Les connecteurs press-fit sont largement utilisés dans les assemblages de PCB à haute densité dans des applications telles que l’infrastructure 5G, les véhicules électriques, l’aérospatiale et les appareils médicaux. Ils permettent un nombre élevé d’E/S tout en évitant les risques thermiques lors de l’assemblage.
Cependant, l’insertion par pression introduit une contrainte mécanique dans le circuit imprimé. Comme la technologie de pressage repose sur un ajustement par interférence, où les broches des connecteurs sont enfoncées dans les trous de passage plaqués (PTH) avec un jeu proche de zéro, le processus d’insertion peut provoquer une flexion localisée du circuit imprimé. Si cette déformation n’est pas correctement contrôlée, elle peut entraîner des défauts latents tels que des fissures dans les joints de soudure, des fûts de PTH fracturés ou des broches de connecteur déformées. Ces problèmes échappent souvent à la détection lors de la fabrication et n’apparaissent que plus tard sur le terrain, entraînant des défaillances du système ou des rappels coûteux.

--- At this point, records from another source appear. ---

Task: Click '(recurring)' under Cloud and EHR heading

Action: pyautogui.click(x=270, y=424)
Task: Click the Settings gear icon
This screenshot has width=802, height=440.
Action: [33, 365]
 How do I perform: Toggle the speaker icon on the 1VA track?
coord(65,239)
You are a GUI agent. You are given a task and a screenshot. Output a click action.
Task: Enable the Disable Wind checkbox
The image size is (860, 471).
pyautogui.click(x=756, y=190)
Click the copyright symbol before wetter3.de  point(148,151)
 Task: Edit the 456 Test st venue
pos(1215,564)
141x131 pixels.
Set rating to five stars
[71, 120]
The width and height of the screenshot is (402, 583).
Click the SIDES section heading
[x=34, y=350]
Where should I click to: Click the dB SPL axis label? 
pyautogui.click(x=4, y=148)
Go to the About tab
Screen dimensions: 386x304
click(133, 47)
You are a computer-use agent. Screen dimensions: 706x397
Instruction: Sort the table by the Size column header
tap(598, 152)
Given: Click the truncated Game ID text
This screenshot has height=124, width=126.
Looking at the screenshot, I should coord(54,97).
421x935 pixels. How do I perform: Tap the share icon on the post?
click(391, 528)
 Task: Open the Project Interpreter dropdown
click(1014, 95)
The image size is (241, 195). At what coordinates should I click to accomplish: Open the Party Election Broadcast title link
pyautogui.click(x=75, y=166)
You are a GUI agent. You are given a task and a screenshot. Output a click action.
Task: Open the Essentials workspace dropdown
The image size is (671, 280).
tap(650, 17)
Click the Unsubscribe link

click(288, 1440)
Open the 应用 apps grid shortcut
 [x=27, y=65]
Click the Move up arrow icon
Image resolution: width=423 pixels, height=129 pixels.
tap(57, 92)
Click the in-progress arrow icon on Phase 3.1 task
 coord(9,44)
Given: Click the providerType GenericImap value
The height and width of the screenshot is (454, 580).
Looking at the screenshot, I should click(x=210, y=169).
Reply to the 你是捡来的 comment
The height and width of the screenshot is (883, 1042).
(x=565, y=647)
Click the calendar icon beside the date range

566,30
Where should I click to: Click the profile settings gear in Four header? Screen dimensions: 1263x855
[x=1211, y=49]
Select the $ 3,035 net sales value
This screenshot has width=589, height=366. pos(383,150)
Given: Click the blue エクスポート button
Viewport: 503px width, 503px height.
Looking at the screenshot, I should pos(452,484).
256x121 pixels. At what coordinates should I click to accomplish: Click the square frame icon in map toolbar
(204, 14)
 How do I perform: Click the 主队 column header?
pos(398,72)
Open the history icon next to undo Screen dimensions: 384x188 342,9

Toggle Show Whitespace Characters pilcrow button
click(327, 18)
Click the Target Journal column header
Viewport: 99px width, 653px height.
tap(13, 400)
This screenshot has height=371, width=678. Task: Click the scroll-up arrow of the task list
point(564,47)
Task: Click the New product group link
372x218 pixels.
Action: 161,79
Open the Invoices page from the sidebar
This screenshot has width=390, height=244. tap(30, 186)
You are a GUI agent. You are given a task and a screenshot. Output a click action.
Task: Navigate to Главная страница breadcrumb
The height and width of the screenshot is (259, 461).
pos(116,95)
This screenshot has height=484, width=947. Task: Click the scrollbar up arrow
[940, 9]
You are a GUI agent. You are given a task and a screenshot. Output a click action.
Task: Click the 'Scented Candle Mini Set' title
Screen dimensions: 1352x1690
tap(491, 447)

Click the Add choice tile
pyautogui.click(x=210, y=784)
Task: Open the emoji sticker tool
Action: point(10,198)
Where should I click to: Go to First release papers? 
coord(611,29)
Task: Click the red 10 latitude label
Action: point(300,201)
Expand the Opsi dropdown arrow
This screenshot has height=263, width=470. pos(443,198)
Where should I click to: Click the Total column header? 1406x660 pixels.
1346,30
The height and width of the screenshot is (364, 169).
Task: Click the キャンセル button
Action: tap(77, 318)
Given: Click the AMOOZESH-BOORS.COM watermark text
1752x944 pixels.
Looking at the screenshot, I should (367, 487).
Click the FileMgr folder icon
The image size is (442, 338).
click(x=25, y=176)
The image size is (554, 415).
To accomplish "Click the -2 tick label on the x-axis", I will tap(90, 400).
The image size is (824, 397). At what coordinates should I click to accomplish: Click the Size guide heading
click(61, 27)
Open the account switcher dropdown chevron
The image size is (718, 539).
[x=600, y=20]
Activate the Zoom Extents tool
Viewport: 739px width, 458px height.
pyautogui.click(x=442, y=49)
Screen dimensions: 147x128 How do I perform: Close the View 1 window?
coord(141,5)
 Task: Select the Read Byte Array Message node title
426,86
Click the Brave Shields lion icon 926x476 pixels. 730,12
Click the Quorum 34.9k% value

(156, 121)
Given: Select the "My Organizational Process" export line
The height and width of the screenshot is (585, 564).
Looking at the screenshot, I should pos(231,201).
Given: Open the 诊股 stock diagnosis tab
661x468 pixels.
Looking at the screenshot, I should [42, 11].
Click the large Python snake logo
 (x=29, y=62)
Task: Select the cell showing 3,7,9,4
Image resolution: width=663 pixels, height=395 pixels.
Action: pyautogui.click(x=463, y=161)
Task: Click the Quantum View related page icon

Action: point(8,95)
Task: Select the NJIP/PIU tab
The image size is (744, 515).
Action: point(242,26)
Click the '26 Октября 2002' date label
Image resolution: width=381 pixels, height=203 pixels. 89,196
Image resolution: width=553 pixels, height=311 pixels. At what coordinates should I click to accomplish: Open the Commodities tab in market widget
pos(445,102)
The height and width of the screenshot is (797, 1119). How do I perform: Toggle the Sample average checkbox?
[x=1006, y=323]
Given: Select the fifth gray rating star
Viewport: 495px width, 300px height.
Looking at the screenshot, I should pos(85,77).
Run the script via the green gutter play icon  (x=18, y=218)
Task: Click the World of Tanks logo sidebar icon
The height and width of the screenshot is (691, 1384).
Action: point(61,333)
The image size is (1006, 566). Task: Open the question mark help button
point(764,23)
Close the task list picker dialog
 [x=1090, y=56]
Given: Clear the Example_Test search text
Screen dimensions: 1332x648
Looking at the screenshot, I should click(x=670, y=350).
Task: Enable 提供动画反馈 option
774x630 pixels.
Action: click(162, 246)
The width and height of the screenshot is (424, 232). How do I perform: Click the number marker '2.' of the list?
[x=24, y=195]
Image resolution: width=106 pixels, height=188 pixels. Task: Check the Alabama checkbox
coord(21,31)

Deux types principaux de broches à sertir sont utilisés : les broches pleines, qui ont une zone de sertissage rigide, et les broches compliantes, qui comprennent une zone de sertissage élastique conçue pour s’adapter à une certaine flexibilité lors de l’insertion. En fonction de la densité, des considérations thermiques et des exigences d’assemblage, les deux types de broches peuvent être utilisés dans des configurations avec ou sans soudure.
Une gestion efficace de la déformation est essentielle pour la fiabilité de l’insertion en force. Des facteurs tels que l’épaisseur du circuit imprimé, les empilements asymétriques et l’utilisation de matériaux stratifiés avancés ou exotiques peuvent augmenter de manière significative les niveaux de contrainte et la probabilité de dommages pendant l’insertion.
Pour réduire les risques, les meilleures pratiques consistent à respecter les spécifications des fabricants de connecteurs en ce qui concerne les dimensions des trous, le placage et l’empilage des circuits imprimés. Il convient d’utiliser un outillage d’insertion contrôlé et de maintenir un dégagement adéquat autour des points d’insertion par pression. Il convient également d’éviter de souder ou d’étamer les zones d’emboîtement conformes. Des méthodes d’inspection avancées, telles que les rayons X ou la tomodensitométrie, ainsi que des tests de force de rétention mécanique, peuvent être utilisées pour identifier les défauts cachés avant que les produits ne soient mis en service.